[Dataset entries]
■ ■ ■ ■ ■ ■ ■
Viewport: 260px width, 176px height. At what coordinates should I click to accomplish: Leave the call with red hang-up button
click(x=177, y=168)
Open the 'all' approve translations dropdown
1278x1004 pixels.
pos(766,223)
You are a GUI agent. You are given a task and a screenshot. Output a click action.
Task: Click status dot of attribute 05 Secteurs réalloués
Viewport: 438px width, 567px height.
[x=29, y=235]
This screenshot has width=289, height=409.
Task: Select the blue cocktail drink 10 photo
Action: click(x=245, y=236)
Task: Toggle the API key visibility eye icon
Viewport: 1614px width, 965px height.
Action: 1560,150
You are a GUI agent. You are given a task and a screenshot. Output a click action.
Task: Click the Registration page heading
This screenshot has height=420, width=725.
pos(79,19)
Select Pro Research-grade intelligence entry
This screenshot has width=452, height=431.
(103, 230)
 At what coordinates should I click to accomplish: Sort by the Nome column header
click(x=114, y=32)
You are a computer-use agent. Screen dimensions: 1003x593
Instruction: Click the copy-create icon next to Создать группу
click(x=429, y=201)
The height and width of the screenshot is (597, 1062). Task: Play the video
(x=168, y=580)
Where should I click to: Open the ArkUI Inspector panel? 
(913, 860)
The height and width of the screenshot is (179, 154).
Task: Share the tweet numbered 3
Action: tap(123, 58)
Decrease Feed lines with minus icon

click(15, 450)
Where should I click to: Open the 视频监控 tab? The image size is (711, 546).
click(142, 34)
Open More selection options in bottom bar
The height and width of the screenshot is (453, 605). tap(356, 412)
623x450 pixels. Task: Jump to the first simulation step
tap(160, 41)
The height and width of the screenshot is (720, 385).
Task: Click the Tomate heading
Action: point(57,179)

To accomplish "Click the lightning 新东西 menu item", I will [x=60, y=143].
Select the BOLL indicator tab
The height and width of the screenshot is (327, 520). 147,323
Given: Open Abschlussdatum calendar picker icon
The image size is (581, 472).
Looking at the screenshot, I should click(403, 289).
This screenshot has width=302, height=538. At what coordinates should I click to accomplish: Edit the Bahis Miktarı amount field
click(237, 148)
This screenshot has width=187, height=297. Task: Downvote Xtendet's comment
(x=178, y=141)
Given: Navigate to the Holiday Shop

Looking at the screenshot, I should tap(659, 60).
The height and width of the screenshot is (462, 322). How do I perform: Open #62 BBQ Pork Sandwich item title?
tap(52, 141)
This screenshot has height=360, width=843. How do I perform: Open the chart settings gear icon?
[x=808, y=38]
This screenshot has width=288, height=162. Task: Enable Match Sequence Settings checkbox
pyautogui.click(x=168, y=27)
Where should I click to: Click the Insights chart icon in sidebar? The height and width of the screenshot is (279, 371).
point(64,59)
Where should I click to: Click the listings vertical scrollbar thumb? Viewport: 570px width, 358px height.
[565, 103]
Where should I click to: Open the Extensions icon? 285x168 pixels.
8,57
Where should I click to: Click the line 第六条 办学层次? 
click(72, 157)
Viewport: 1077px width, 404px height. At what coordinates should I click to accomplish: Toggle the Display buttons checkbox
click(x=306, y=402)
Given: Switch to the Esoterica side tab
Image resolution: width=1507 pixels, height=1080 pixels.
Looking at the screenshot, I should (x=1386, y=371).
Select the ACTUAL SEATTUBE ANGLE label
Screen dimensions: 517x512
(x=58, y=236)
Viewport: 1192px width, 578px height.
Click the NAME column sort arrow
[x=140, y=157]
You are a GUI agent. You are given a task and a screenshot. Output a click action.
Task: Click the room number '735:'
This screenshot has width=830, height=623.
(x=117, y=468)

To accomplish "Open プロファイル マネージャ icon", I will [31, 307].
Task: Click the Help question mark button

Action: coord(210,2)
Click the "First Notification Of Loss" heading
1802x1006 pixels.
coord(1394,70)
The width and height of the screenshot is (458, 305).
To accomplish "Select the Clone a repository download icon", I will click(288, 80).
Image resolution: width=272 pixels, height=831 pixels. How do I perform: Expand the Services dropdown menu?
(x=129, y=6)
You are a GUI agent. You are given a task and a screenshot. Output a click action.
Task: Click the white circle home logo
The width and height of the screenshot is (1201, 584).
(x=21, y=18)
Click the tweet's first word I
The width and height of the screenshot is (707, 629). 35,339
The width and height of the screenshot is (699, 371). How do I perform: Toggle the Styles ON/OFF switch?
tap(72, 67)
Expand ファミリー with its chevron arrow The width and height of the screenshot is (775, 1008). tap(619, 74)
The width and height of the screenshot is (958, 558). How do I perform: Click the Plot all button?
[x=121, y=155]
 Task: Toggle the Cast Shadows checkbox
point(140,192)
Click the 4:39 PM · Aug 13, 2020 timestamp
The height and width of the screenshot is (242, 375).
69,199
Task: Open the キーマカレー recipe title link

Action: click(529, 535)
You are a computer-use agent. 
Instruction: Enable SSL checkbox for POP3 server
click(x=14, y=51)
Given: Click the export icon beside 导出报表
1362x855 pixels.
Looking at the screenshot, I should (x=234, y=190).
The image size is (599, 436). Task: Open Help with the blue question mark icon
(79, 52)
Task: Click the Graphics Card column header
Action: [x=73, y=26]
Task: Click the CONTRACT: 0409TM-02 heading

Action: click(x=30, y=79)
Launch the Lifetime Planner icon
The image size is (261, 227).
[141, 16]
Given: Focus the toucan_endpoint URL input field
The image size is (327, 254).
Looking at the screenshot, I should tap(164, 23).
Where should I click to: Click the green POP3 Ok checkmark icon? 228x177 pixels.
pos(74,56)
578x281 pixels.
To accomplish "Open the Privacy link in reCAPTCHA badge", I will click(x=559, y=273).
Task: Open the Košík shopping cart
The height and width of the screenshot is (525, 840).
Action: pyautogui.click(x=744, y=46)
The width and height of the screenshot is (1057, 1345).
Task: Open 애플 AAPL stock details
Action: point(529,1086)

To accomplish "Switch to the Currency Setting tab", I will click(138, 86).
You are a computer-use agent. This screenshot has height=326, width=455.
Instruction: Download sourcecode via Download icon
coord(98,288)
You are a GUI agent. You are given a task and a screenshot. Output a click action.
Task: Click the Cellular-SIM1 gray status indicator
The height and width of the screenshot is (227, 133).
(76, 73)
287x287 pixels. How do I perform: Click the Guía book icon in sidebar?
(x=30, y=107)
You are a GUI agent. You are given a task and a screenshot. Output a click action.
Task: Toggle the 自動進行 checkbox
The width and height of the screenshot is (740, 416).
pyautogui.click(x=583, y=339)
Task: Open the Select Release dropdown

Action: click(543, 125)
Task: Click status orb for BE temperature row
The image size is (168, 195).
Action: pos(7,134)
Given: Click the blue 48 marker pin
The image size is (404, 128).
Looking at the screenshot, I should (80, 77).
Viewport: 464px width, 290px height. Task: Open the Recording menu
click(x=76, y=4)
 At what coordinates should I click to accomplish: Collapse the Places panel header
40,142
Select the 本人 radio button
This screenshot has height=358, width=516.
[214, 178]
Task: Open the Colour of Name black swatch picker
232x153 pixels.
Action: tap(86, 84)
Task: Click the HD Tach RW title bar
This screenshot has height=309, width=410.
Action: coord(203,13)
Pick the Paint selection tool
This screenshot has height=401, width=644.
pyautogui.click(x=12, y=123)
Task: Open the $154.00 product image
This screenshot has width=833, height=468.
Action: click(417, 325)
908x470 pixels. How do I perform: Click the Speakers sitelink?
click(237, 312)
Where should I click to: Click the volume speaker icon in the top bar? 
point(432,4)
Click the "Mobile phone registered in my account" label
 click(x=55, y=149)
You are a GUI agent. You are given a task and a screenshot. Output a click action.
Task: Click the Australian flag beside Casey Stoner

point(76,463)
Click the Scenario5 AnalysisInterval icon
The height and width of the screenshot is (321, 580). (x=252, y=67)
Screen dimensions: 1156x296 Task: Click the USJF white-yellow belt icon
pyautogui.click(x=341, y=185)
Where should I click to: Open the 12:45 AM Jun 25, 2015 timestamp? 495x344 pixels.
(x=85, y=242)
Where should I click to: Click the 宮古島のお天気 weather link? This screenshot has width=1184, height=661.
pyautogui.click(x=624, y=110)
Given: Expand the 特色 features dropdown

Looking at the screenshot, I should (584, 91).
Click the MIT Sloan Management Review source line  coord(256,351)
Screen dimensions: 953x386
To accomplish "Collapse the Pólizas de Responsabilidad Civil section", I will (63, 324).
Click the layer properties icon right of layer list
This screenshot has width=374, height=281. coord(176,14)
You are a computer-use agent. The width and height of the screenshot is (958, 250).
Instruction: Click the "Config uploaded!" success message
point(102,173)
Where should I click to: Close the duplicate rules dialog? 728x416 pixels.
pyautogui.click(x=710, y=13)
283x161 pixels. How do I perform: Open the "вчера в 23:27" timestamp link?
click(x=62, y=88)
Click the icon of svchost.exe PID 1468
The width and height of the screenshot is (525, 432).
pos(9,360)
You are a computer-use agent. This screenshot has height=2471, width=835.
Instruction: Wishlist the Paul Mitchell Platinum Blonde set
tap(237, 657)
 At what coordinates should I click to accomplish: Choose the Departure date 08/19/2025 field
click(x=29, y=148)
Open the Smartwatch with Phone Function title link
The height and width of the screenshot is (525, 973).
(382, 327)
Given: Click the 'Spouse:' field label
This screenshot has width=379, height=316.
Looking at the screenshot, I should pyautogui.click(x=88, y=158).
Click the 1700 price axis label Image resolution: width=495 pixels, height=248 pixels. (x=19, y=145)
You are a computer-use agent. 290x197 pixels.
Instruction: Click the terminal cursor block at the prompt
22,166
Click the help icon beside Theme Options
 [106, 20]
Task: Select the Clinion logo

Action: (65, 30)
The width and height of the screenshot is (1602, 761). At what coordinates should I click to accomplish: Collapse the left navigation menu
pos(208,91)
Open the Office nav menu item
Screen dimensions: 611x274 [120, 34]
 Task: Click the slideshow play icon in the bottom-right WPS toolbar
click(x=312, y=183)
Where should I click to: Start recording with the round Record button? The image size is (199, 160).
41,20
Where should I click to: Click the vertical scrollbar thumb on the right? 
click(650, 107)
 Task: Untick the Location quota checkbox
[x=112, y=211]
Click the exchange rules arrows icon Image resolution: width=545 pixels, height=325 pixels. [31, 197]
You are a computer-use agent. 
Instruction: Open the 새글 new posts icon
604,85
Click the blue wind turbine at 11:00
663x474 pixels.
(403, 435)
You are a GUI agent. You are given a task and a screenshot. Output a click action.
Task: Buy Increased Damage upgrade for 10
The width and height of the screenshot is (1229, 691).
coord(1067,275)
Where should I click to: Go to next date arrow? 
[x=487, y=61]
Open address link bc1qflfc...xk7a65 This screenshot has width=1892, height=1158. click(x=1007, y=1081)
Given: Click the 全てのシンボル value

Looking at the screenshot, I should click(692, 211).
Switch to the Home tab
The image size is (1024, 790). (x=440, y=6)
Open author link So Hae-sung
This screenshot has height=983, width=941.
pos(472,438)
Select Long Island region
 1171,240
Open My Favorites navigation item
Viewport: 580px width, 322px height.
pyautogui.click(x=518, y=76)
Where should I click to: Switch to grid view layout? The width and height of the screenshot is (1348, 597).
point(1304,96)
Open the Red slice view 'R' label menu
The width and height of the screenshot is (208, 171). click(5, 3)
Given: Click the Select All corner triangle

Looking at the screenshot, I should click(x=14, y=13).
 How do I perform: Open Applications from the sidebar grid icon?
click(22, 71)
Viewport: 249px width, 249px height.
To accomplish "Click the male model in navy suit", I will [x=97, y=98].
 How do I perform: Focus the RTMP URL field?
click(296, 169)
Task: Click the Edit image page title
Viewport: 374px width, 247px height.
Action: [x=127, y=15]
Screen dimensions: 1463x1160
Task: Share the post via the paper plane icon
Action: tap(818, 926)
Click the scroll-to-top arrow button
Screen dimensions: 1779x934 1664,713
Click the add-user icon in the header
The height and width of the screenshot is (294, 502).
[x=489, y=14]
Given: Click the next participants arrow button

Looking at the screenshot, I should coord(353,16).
■ ■ ■ ■ ■ ■ ■
= Required action =
Copy, exactly and only, the lines above that begin with the one containing "The image size is (327, 254)." and finish with the one containing "Task: Click status orb for BE temperature row".

= Response below =
The image size is (327, 254).
Looking at the screenshot, I should tap(164, 23).
Where should I click to: Click the green POP3 Ok checkmark icon? 228x177 pixels.
pos(74,56)
578x281 pixels.
To accomplish "Open the Privacy link in reCAPTCHA badge", I will click(x=559, y=273).
Task: Open the Košík shopping cart
The height and width of the screenshot is (525, 840).
Action: pyautogui.click(x=744, y=46)
The width and height of the screenshot is (1057, 1345).
Task: Open 애플 AAPL stock details
Action: point(529,1086)

To accomplish "Switch to the Currency Setting tab", I will click(138, 86).
You are a computer-use agent. This screenshot has height=326, width=455.
Instruction: Download sourcecode via Download icon
coord(98,288)
You are a GUI agent. You are given a task and a screenshot. Output a click action.
Task: Click the Cellular-SIM1 gray status indicator
The height and width of the screenshot is (227, 133).
(76, 73)
287x287 pixels. How do I perform: Click the Guía book icon in sidebar?
(x=30, y=107)
You are a GUI agent. You are given a task and a screenshot. Output a click action.
Task: Toggle the 自動進行 checkbox
The width and height of the screenshot is (740, 416).
pyautogui.click(x=583, y=339)
Task: Open the Select Release dropdown

Action: click(543, 125)
Task: Click status orb for BE temperature row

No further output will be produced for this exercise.